→ **Instructions to follow**:
Pull out each line of the data below that contains the string "This". Case counts, so match capitals exactly.

→ **Records for the exercise**:
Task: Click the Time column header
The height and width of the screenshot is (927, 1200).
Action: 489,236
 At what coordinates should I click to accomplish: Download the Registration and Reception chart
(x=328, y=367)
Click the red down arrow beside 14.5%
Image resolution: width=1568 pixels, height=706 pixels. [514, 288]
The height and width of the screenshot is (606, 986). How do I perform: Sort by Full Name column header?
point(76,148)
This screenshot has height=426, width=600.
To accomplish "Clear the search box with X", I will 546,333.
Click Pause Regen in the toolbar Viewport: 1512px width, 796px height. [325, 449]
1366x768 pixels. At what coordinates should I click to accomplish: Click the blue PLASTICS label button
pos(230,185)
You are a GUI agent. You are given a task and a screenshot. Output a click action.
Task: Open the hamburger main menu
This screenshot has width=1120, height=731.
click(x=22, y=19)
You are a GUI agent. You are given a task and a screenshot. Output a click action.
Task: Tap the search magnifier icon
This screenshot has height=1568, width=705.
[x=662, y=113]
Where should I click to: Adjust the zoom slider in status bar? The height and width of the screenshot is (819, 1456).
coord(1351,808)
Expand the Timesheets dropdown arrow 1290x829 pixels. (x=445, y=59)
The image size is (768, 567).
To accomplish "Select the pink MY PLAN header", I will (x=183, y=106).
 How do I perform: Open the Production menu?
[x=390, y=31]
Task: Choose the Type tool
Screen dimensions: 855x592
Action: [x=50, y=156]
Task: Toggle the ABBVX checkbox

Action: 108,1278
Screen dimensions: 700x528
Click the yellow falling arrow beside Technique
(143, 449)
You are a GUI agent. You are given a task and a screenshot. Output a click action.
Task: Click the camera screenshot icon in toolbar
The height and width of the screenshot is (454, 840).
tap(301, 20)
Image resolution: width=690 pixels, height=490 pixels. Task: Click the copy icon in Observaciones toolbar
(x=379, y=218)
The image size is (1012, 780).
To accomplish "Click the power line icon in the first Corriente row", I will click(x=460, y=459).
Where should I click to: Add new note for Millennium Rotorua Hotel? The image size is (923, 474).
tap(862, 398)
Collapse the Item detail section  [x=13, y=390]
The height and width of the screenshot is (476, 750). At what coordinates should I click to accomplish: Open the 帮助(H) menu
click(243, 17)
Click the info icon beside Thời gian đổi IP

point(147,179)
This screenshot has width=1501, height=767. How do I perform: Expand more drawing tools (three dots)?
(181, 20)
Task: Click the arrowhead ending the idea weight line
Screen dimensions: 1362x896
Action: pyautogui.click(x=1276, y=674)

→ **Response**:
This screenshot has height=426, width=600.
This screenshot has width=1120, height=731.
This screenshot has height=1568, width=705.
This screenshot has width=1501, height=767. How do I perform: Expand more drawing tools (three dots)?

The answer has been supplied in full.